26.02.2023 12:59  Güncelleme: 13:55
Twitter'da Paylaş Facebook'da Paylaş WhatsApp'da Paylaş

Gazeteci, roman, hikaye, oyun ve fıkra yazarı Tarık Buğra, vefatının 29'uncu yılında anılıyor.

Ağır ceza reisi Erzurumlu Mehmet Nazım Bey ile Akşehirli Nazike Hanım'ın çocuğu olarak 2 Eylül 1918'de Akşehir'de dünyaya gelen Buğra, ilk ve ortaokulu burada tamamladı.

Tam adı Süleyman Tarık Buğra olan ve edebiyata merakı küçük yaşlarda başlayan yazar, ortaokulun ardından 1933'te yatılı öğrenci olarak İstanbul Lisesine girdi.

Lisede okurken Hakkı Süha Gezgin ve Pertev Naili Boratav gibi isimlerin öğrencisi olan Buğra, hocası Gezgin'in teşvikiyle ilk hikayelerini yazmaya başladı.

"Tarık Nazım" takma ismiyle, hikaye ve şiirler kaleme alan yazar, okulun yatılı kısmı kapanınca Konya Lisesine geçerek 1936'da mezun oldu.

Okul masrafları için tezgahtarlık yaptı

İstanbul Üniversitesinin tıp ve hukuk fakültelerinde kısa sürelerle eğitim gören Tarık Buğra, yaklaşık 3 yıl süren askerlik görevinin ardından İstanbul Üniversitesi Edebiyat Fakültesinde okurken okul masraflarını çıkarmak için tezgahtarlık ve muallim muavinliği yaptı.

"Oğlumuz" hikayesi Mehmet Kaplan tarafından "Cumhuriyet Gazetesi Yunus Nadi Hikaye Yarışması"na gönderilerek ikincilik ödülü kazanan Buğra, 1949'da Akşehir'de babasıyla Nasreddin Hoca gazetesini çıkarmaya başladı.

Usta yazar, 1952'de babasının vefatı üzerine gazeteyi elden çıkararak İstanbul'a döndü ve Milliyet gazetesi bünyesinde profesyonel gazetecilik hayatına adım attı.

Gazetede Abdi İpekçi, Reşat Ekrem Koçu ve Peyami Safa ile çalışma imkanı bulan Buğra'nın yoksul yaşamını yansıttığı yazıları farklı mecralarda da yayımladı.

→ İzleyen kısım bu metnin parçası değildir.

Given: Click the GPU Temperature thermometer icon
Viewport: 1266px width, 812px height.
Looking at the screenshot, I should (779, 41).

Jale Baysal ile 1950'de dünya evine giren Buğra çiftinin 1951'de kızları Ayşe dünyaya geldi. Baysal ile 18 yıl sonra boşanan edebiyatçı, 8 Eylül 1977'de hikaye yazarı Hatice Bilen ile ikinci evliliğini yaptı.

Ankara'da Yenigün gazetesinde genel yayın müdürü olarak görev yapan, aynı yıl Vatan gazetesinde yazı işleri müdürlüğü verilmesine rağmen Milliyet gazetesinin teklifiyle spor sayfalarının başına getirilen Buğra, kısa sürede yaptığı iş değişikliklerine Tercüman, Yeni İstanbul ve Türkiye gazetelerini de ekledi.

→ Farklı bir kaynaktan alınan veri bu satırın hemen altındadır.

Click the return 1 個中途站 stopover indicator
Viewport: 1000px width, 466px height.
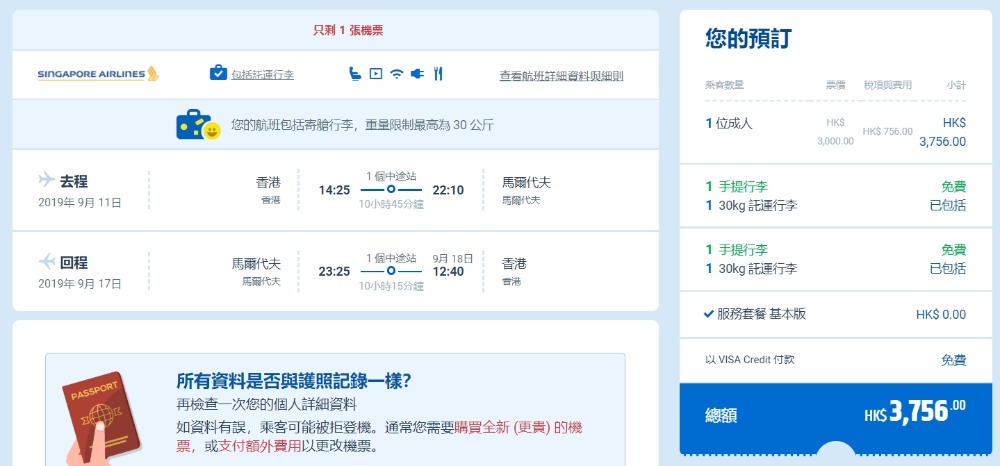391,270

Dil, edebiyat ve sanat konularına yazılar kaleme aldı

Tarık Buğra'nın dil, edebiyat ve sanat konularına da yer verdiği yazıları ilgi görürken, gazetelerde düzenlediği sanat sayfalarında tiyatro eleştirileri yaptı. Haftalık Yol dergisini çıkaran tecrübeli yazarın gazeteciliğe ilgisi 1983 sonuna kadar devam etti.

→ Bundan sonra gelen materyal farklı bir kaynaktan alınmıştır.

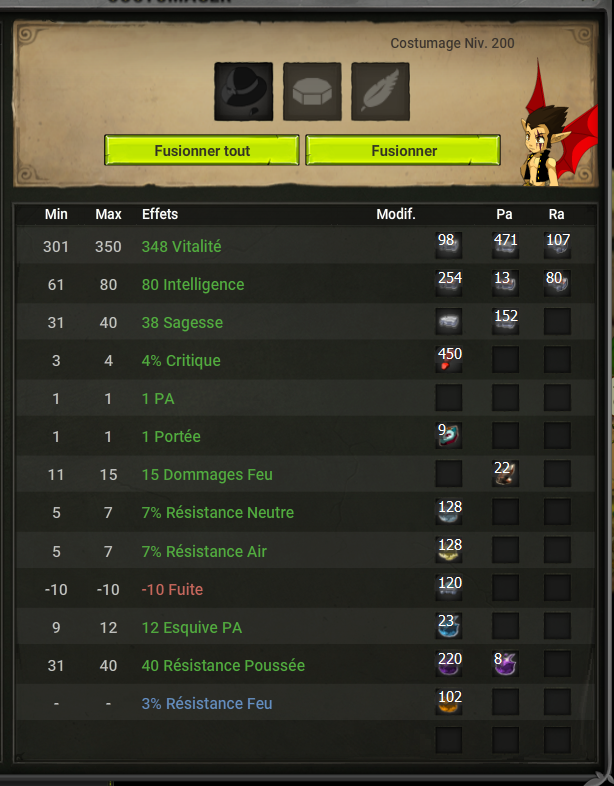Click the hat item slot
This screenshot has height=786, width=614.
click(244, 91)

Tercüman'da çalışırken enfarktüs geçirip emekliliğini isteyen, sonrasında ise edebiyat çalışmalarına ağırlık veren Buğra, Çınaraltı ve İstanbul dergilerinde hikayeler yazdı.

Hikayelerinde daha çok yakın çevre, aile hayatı ve sevda ilişkilerine yoğunlaşırken, kasaba hikayelerinin ilk güzel örneklerini verdi.

Olaylardan çok atmosferi anlattığı hikaye ve romanlarında hüzne büyük yer veren Buğra, roman dünyasında Küçük Ağa eseriyle sağlam ve sarsılmaz bir yer edindi.

Romanları Yücel Çakmaklı tarafından televizyona uyarlandı

Yazar, Osmanlı Devleti'nin kuruluş yıllarını anlattığı "Osmancık" romanında devleti kuran irade, şuur ve karakterin tahlilini yaparak doğallığına önem verdi ve roman kahramanlarını idealize etmedi.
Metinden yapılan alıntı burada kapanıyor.